## INSTRUCTIONS TO FOLLOW
Please write out the listing below again in its exact form.

• • •

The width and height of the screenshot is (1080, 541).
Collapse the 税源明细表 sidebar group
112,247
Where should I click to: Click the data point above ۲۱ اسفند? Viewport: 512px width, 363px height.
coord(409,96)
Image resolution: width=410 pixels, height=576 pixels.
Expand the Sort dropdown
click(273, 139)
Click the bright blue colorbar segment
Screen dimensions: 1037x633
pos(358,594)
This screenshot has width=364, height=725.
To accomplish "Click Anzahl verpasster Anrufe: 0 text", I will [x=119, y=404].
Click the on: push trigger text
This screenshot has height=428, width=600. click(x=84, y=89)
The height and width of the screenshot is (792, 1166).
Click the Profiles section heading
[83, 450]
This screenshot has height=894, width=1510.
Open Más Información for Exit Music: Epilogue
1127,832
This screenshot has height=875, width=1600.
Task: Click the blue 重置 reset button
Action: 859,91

• • •

## TASK SOLUTION
The width and height of the screenshot is (1080, 541).
Collapse the 税源明细表 sidebar group
112,247
Where should I click to: Click the data point above ۲۱ اسفند? Viewport: 512px width, 363px height.
coord(409,96)
Image resolution: width=410 pixels, height=576 pixels.
Expand the Sort dropdown
click(273, 139)
Click the bright blue colorbar segment
Screen dimensions: 1037x633
pos(358,594)
This screenshot has width=364, height=725.
To accomplish "Click Anzahl verpasster Anrufe: 0 text", I will [x=119, y=404].
Click the on: push trigger text
This screenshot has height=428, width=600. click(x=84, y=89)
The height and width of the screenshot is (792, 1166).
Click the Profiles section heading
[83, 450]
This screenshot has height=894, width=1510.
Open Más Información for Exit Music: Epilogue
1127,832
This screenshot has height=875, width=1600.
Task: Click the blue 重置 reset button
Action: 859,91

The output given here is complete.